In [None]:
from langchain_community.vectorstores import FAISS
from langchain_community.document_loaders import WebBaseLoader
from langchain_core.output_parsers import StrOutputParser
from langchain_core.runnables import RunnableParallel, RunnablePassthrough
from langchain_huggingface import HuggingFaceEmbeddings
from langchain_openai import ChatOpenAI

from langchain.prompts import ChatPromptTemplate
from langchain.text_splitter import RecursiveCharacterTextSplitter

from transformers import AutoModelForCausalLM, AutoTokenizer, BitsAndBytesConfig, pipeline

import bs4
import getpass
import os

In [2]:
os.environ["OPENAI_API_KEY"] = getpass.getpass()
llm = ChatOpenAI(model="gpt-4o-mini")

 ········


In [3]:
loader = WebBaseLoader(["https://en.wikipedia.org/wiki/2024_Summer_Olympics"])
documents = loader.load()

In [4]:
text_splitter = RecursiveCharacterTextSplitter(chunk_size=500, chunk_overlap=50)
all_splits = text_splitter.split_documents(documents)

In [5]:
vectorstore = FAISS.from_documents(all_splits, HuggingFaceEmbeddings(model_name="sentence-transformers/all-mpnet-base-v2"))
retriever = vectorstore.as_retriever()

def format_docs(docs):
    return "\n\n".join(doc.page_content for doc in docs)

In [6]:
template = """Answer the question based only on the following context:
                {context}

                Question: {question}
                """
prompt = ChatPromptTemplate.from_template(template)

In [7]:
rag_chain = (
    {"context": retriever | format_docs, "question": RunnablePassthrough()}
    | prompt
    | llm
    | StrOutputParser()
)

In [8]:
response = rag_chain.invoke("Where are the 2024 summer olympics being held?")
print(response)

The 2024 Summer Olympics are being held in Paris, France, with events also taking place in 16 additional cities across Metropolitan France and one subsite in Tahiti, French Polynesia.


In [9]:
result = rag_chain.invoke("What are the new sports that are being added for the 2024 summer olympics?")
print(result)

The new sport being added for the 2024 Summer Olympics is breaking, which is making its Olympic debut.
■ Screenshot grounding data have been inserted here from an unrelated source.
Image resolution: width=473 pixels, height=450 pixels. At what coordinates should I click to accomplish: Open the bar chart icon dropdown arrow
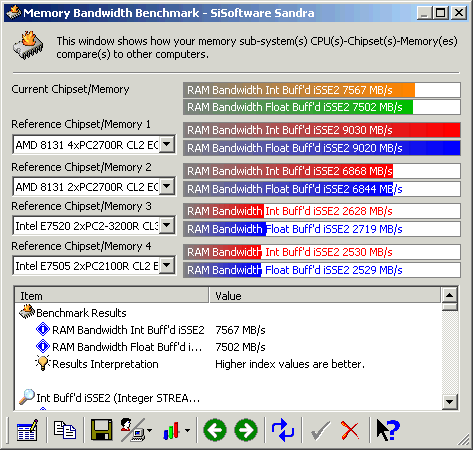[188, 431]
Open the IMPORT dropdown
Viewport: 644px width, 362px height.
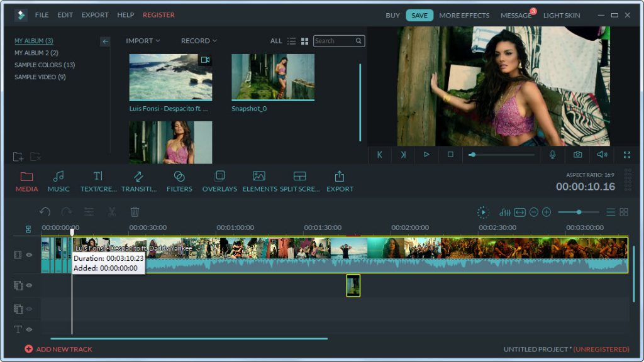coord(143,41)
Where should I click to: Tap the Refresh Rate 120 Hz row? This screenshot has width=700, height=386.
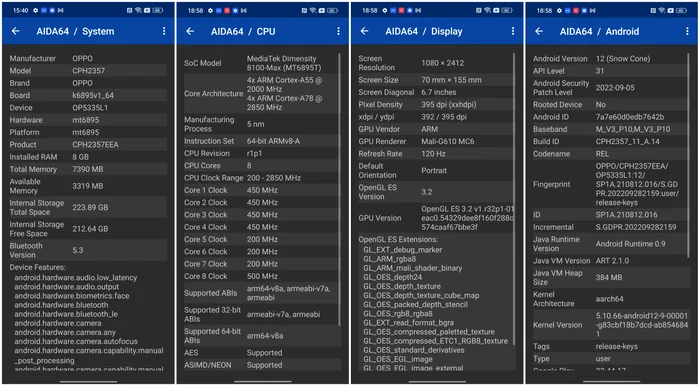click(x=435, y=154)
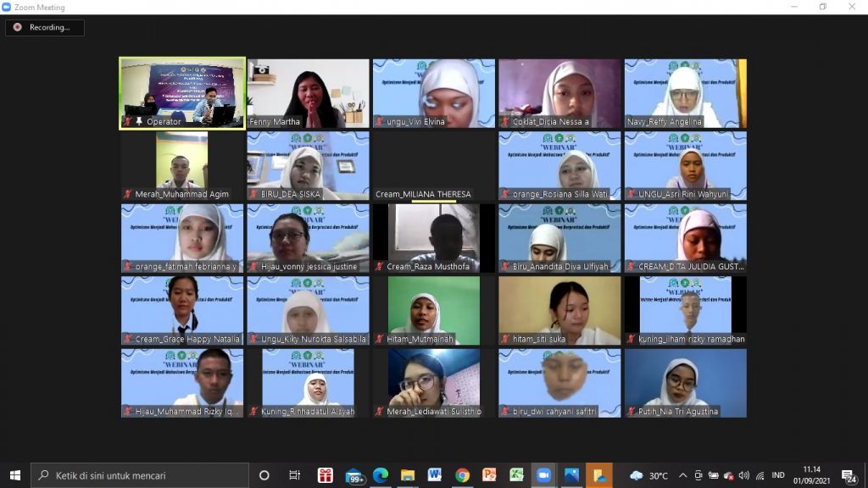Screen dimensions: 868x488
Task: Click muted mic icon on Hitam_Mutmainah tile
Action: 380,339
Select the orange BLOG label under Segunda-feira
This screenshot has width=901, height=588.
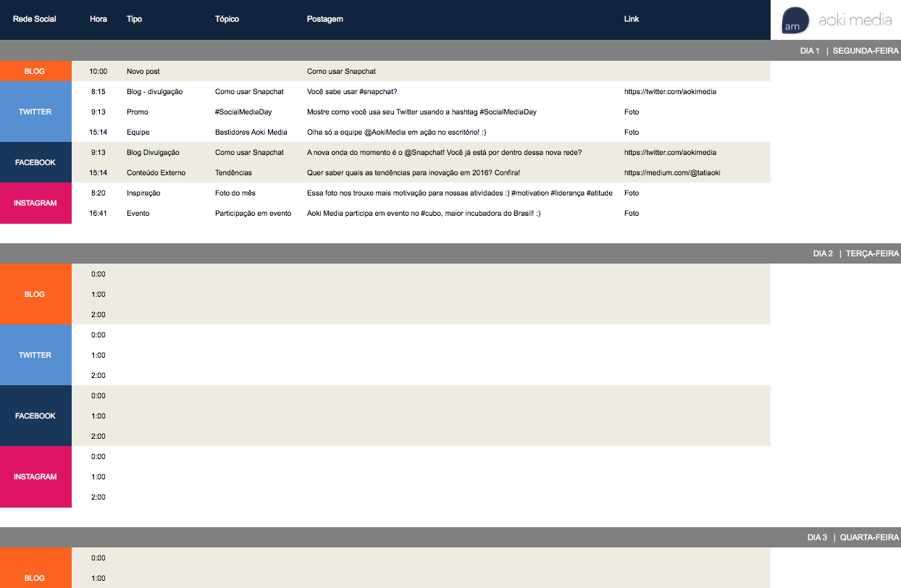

Additionally, skateboarding, sport climbing, and surfing are returning to the programme after debuting at the 2020 Summer Olympics.


In [10]:
result = rag_chain.invoke("How many volunteers are supposed to be present for the 2024 summer olympics?")
print(result)

There are expected to be 45,000 volunteers recruited for the 2024 Summer Olympics.